Disabled students at the University of Westminster have worked with academics and support staff to shape a range of new learning and teaching tools that will support the delivery of curriculums that are inclusive and accessible for all disabled students.

The three-year project, known as the Inclusive Curriculum for Disabled Students (ICDS), has involved disabled students at the University providing evidence through focus groups of their experience of barriers to learning - and suggesting possible solutions. This student experience has been matched by input from lecturers on what they have seen as effective inclusive practice.

The result has been a new set of learning and teaching guides. Each one focuses on a particular theme, ranging from course design and validation, recruitment and enrolment, through to different aspects of learning, teaching and assessment.

And sitting alongside these guides will be case studies, providing real-life examples of some of the barriers disabled students face at university, together with the relevant best inclusive teaching practice.

It is being launched today when Tara Flood (pictured), director of the Alliance for Inclusive Education, delivers a keynote address. The ICDS guides will form part of the University’s curriculum from the start of the 2009-10 academic year.

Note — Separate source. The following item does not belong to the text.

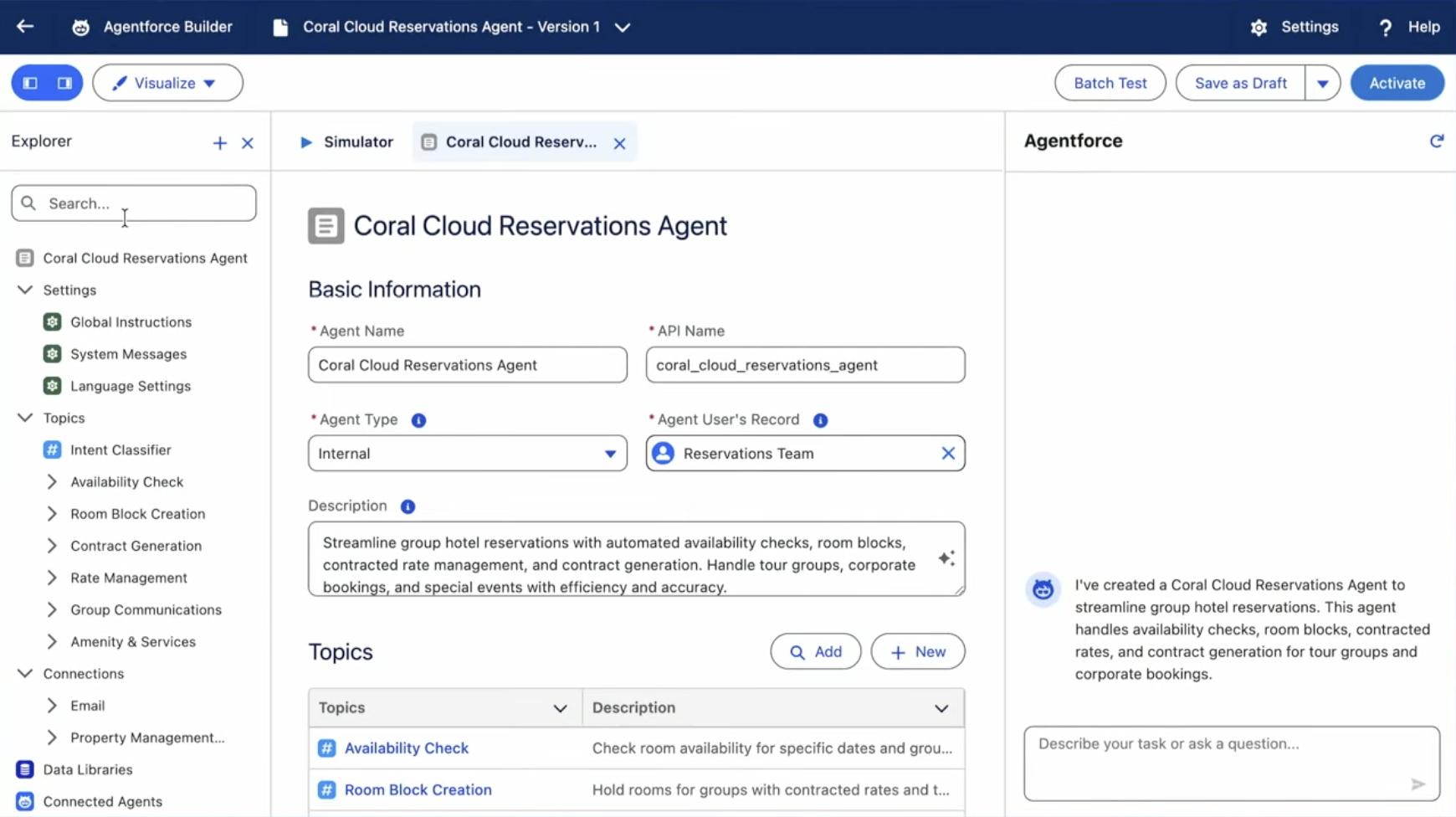Click the refresh icon in the Agentforce panel
This screenshot has width=1456, height=817.
[x=1436, y=141]
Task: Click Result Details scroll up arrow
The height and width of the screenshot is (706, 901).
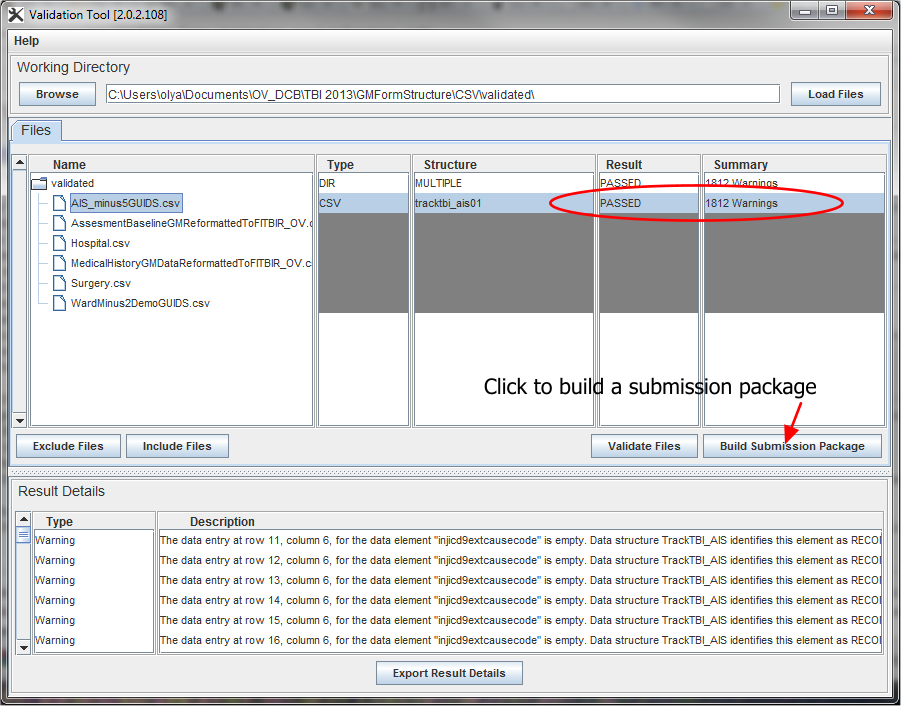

Eileen Laycock, Disability Services manager at Westminster, said: “This is a very exciting breakthrough in curriculum design. One of our key aims with the project was to produce a set of resources that will support staff to develop and deliver curriculums that are inclusive and accessible for our disabled students.

“We were also keen to embed inclusivity into mainstream processes and thinking. This will be reflected in the way we validate courses and provide professional development for new staff.

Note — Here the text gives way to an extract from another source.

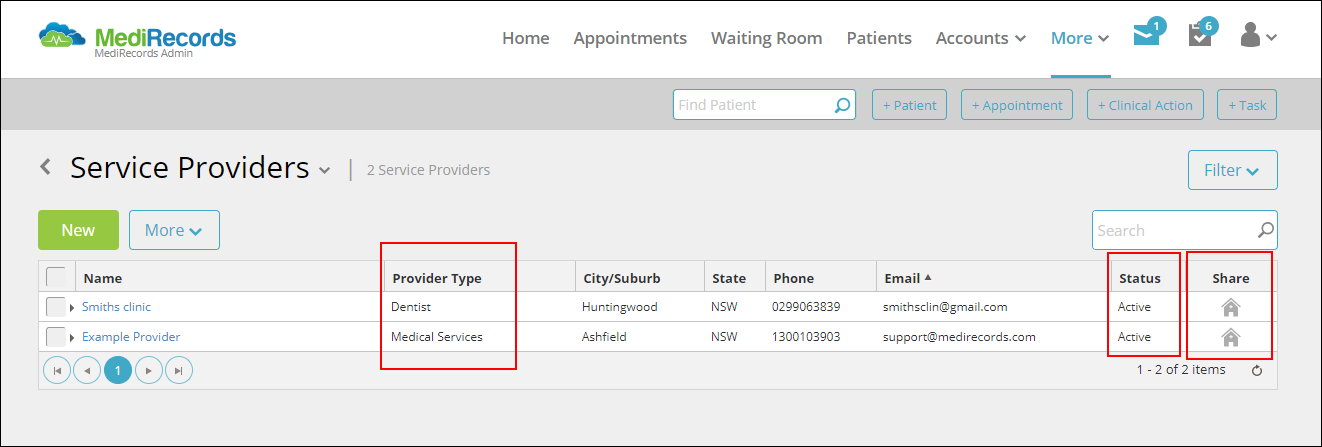Click the refresh icon beside item count
This screenshot has height=447, width=1322.
1257,370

“As someone who has been involved with disability services within higher education for many years, I feel this approach to learning and teaching here at Westminster will bring tremendous benefits, both to our students with disabilities and to those teaching them,” added Eileen.

Tara Flood said: “Feeling welcomed and part of university life from day one is crucial if inclusion in higher education is to become a reality for all disabled students. The University of Westminster is leading the way in terms of partnering with disabled students to make this happen.”